Annmarie Boles, 37: ‘Stay-at-home parents are completely ignored’
Photograph: Dara Mac Dónaill
Annmarie Boles lives in Castleknock, Dublin
I’m from Templegogue originally. I have one older brother, David. When I was six we moved to the US, to New York state, where my dad had got a job. We went in January, and I can still remember standing at the airport in a little denim shirt, and I was frozen, and surrounded by snow.
We were there for four years. I loved it. We came home every summer for a couple of weeks and at Christmas. Mam was determined we’d stay Irish.
It was a big adjustment coming home. We lived in Meath then. Ireland felt like a very dark place. I had to go to Irish grinds every evening for six months, to catch up. I felt there was such a big focus on Irish, English and maths, whereas at school in the US we had a library, an art room and a gym.
I took a year out between school and college. I lived at home and worked in Quinnsworth in Navan, packing bags.
I met my husband, Shane, that year. We both started college the following year. I did marketing. We went out for a couple of years, drifted apart for a year and then, when he graduated, he was offered a job in London, and I said I’ll come with you. I was working for a PR agency at the time.
We were there together 18 months. My husband wanted to stay on, but I wanted to come home. I’m a homebird. We got married when we came back to Dublin. I was 25.
We bought our first house in 2002, when we got married: a three-bed terrace in Laurel Lodge for £160,000. It was very calm and easy, and there were no bidding wars.

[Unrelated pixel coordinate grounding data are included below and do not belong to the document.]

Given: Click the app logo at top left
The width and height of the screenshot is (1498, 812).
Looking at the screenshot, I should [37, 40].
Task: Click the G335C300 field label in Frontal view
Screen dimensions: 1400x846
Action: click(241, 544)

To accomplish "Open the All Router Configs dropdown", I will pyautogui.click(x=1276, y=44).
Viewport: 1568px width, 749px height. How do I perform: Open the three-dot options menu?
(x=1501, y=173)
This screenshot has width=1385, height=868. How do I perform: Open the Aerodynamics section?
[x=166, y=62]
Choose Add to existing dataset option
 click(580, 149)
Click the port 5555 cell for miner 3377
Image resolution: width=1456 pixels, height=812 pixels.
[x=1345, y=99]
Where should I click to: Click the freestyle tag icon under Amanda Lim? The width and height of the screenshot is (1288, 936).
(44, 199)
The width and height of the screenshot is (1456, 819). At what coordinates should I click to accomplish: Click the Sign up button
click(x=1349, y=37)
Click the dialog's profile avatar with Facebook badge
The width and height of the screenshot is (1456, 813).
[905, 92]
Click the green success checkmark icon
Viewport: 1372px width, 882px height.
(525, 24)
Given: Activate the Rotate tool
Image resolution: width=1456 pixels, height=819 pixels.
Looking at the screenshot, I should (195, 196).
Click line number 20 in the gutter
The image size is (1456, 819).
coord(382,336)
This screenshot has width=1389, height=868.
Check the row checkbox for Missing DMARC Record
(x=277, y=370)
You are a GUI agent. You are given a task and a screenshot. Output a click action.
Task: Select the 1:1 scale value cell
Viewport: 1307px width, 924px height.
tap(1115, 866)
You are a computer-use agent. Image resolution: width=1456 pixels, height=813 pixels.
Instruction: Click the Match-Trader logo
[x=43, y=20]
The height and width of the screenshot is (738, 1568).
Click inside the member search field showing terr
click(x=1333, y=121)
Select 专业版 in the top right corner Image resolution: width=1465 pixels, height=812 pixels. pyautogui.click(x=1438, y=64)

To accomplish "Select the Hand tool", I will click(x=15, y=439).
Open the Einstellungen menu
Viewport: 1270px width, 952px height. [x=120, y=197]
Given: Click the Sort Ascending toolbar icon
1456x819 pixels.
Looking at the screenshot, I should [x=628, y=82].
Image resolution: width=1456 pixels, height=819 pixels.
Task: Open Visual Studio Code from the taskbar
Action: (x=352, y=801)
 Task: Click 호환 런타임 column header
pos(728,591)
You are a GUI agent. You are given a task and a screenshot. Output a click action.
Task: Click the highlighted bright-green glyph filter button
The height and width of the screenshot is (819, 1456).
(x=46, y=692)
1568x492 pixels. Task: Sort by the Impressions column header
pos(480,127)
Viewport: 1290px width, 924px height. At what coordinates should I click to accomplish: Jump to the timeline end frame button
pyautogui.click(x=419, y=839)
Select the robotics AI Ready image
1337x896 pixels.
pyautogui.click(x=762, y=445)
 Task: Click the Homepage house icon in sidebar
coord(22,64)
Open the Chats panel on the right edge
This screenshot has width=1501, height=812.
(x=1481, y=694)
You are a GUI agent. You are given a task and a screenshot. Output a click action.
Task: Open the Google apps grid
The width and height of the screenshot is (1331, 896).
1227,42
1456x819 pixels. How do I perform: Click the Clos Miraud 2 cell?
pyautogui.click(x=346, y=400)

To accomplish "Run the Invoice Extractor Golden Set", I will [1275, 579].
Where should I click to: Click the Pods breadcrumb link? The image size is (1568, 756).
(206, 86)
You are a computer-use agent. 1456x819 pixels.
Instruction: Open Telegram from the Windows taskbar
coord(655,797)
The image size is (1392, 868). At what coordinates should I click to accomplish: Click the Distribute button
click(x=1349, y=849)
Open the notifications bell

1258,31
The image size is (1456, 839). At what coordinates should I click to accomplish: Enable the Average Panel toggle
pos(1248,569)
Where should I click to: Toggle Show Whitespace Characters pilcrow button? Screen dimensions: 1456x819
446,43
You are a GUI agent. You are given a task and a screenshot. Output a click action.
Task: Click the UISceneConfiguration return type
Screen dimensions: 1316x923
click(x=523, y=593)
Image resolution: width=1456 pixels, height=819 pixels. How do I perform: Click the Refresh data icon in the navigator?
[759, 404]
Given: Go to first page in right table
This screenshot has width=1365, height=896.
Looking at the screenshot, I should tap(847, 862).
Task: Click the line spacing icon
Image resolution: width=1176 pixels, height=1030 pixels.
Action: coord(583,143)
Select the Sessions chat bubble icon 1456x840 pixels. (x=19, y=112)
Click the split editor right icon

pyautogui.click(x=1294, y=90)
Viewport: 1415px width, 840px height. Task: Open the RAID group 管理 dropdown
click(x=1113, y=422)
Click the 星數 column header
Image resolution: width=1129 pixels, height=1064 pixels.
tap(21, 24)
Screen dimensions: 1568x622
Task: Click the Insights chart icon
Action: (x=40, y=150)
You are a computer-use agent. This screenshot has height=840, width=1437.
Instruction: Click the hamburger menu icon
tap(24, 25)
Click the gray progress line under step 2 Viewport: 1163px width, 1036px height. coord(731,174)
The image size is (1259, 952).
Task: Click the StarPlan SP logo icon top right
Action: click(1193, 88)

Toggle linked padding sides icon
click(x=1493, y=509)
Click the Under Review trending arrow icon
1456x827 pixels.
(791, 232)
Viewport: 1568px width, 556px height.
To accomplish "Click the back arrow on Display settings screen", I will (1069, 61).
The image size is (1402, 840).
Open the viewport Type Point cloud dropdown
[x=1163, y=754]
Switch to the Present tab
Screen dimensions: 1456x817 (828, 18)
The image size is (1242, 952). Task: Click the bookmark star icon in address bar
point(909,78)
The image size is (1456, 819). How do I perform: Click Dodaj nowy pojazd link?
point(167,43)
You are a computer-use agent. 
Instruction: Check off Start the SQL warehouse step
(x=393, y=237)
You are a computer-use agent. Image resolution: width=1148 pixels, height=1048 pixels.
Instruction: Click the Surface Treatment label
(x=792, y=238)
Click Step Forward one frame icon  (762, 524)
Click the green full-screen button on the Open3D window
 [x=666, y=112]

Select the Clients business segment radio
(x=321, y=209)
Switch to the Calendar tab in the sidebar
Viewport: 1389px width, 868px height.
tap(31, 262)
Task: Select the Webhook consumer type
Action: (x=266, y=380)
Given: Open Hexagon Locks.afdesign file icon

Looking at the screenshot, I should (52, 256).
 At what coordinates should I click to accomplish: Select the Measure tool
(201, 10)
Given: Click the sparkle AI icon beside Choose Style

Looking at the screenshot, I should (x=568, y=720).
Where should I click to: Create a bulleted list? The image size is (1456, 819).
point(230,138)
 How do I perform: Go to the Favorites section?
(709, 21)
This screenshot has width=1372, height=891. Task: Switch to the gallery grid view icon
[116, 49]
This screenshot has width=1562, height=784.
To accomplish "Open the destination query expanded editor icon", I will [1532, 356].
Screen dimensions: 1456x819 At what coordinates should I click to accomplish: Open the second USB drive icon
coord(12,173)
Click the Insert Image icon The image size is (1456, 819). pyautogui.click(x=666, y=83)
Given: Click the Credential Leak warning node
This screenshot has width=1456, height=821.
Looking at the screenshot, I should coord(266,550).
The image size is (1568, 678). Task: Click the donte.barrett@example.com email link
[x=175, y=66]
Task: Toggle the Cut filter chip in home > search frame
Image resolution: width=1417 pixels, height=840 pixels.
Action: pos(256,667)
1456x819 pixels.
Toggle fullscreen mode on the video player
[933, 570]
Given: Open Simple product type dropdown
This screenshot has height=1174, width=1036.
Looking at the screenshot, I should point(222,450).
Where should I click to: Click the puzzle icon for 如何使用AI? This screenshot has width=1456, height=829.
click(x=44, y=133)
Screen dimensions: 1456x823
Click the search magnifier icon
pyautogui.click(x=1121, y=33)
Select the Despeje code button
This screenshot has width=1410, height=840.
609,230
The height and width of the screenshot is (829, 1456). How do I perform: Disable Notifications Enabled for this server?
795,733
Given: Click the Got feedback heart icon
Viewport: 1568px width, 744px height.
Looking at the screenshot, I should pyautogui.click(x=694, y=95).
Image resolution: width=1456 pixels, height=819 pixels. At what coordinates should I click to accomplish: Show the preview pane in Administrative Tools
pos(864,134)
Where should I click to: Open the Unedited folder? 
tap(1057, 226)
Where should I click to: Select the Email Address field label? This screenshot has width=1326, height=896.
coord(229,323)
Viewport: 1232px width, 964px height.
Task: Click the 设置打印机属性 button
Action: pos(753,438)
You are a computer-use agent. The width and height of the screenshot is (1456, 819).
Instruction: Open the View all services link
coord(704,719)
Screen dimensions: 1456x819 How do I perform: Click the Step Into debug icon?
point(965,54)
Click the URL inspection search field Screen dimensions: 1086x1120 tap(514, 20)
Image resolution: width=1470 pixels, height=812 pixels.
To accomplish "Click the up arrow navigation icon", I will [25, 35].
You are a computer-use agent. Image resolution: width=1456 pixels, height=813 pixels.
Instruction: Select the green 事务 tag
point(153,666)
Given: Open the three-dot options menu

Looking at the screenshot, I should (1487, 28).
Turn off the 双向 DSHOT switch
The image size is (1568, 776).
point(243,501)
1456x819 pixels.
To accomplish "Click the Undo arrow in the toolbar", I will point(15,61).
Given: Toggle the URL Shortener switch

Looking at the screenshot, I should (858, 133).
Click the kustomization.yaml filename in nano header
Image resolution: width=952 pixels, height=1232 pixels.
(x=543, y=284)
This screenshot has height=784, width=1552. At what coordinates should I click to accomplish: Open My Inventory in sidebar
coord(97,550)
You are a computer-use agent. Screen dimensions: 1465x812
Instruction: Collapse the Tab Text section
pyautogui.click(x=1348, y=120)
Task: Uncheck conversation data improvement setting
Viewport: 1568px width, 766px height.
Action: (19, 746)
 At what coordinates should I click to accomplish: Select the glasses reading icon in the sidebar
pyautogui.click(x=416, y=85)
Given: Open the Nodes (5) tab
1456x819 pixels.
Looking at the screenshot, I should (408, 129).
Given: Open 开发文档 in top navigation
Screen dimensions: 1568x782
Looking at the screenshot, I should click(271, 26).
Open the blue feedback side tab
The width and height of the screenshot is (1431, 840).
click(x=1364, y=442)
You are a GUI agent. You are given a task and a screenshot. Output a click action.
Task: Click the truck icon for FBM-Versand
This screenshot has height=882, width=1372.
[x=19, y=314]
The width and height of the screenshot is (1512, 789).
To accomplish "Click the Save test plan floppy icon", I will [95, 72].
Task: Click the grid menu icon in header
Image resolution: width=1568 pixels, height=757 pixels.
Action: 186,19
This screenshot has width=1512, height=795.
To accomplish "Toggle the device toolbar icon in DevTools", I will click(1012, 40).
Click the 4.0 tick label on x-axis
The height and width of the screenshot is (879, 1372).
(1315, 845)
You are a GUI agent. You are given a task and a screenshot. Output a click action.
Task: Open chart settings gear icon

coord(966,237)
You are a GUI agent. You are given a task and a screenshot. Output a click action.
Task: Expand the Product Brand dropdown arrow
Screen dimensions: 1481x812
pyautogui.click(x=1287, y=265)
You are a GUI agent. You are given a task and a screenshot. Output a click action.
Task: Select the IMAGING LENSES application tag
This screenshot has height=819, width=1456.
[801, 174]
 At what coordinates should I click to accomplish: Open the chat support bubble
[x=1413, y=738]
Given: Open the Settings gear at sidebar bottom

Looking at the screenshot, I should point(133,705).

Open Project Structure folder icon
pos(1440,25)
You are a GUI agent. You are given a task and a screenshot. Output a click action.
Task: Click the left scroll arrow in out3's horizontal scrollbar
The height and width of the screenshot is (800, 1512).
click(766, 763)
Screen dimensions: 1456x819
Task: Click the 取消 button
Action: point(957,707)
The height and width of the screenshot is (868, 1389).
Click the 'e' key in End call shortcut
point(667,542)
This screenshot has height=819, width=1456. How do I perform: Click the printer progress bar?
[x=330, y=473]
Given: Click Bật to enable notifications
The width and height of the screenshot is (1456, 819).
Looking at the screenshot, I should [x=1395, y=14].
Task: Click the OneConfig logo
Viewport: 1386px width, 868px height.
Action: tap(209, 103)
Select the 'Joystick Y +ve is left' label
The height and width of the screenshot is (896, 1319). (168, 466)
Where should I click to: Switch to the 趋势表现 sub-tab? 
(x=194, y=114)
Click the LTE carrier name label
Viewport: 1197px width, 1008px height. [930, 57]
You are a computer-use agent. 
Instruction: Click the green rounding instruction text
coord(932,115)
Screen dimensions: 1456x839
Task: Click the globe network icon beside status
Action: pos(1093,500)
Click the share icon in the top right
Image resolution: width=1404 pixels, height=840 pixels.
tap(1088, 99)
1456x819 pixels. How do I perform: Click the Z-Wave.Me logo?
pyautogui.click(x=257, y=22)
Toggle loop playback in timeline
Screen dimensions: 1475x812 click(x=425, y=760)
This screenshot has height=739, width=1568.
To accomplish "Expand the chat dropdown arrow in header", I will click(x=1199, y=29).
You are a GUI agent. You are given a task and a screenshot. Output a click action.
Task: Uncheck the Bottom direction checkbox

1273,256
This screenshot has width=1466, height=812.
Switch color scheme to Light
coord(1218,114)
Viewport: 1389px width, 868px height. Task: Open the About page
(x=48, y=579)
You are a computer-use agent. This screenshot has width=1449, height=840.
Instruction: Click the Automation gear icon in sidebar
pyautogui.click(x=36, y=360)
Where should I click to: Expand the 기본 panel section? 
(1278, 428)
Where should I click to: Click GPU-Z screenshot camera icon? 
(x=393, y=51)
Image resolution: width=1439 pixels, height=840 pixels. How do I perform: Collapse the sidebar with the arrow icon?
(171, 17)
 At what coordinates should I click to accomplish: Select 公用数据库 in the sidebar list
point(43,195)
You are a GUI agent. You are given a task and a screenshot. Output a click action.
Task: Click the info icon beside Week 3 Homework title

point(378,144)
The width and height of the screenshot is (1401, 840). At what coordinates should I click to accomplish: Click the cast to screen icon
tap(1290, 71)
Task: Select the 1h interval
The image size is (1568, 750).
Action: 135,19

I had my first son, Charlie, at 28. At the time I was conscious that a lot of my friends were single and that I was moving into a different zone and might be losing some contact with them. I was working as a PA at the time, and the public-health nurse kept saying to me, ‘When are you going back to work?’ The assumption from everyone is that I would go back. I got caught up in it.
My first day back at work, I think I was in sort of shock. They called me from the creche after an hour to say he wouldn’t settle. Every time I picked him up he was in a different person’s arms.
After two weeks I decided this wasn’t for him or for me. I wasn’t on a huge salary. After transport and childcare costs it just didn’t feel worth my while, when the emotional benefit of me staying at home was worth so much more. I’m very lucky we had that financial choice. Our second son, Peter, was born in 2009.
We sort of outgrew our first house, although we could have stayed there. It had gone up a lot in value. We bought this four-bedroomed house in 2007, only a 10-minute walk from our old house. It’s our house for life.
If we’d held off six months we’d have got it for less. The price of the houses nearly halved after we bought it, but we did manage to get a tracker mortgage, which makes a huge difference.
I’m the chef, the driver, the cleaner, the administrator of the household bills. It’s important that I’m there for the children when they come home from school, like my mother was. I made the choice to take on this role.
Shane is gone eight to 10 hours a day. I certainly wouldn’t expect him to come home and start hoovering and cooking the dinner. The financial responsibility for the family is a big one for him.
At the weekends there is time for us to do things as a family, because we don’t have to go out and do the grocery shopping. The weekends are family time, and Shane cooks at the weekend.
We opened a joint bank account. We have one current account, and we both have access to it. We’re very much in agreement that it’s our money. I don’t feel like it’s my husband’s money.
I have just done a course in life coaching. Life coaching is very practical, and I’m very practical. This is an exciting time in my life. I can look at what do I want to do next.
I think stay-at-home parents are completely ignored and under-represented. I think there is a sense that, when you say you’re a stay-at-home parent, people start looking off into the distance, saying, “So, that’s all you do?” I have got “So, you’re a lady of leisure” a few times from people. There is a sense that society thinks you’re not that interesting.
We are forgotten about. Our contribution, while not financial, is equally important to our communities. For instance, I’m the chairperson of the parents’ association at the school.
There is almost a sense of embarrassment in saying you stay at home, because what’s constantly in the media is the struggle of working parents and childcare costs.
We’ve made the choice to be at home, and we’re lucky to be at home, and not everyone who is working wants to be working, but does that mean we can’t be heard too?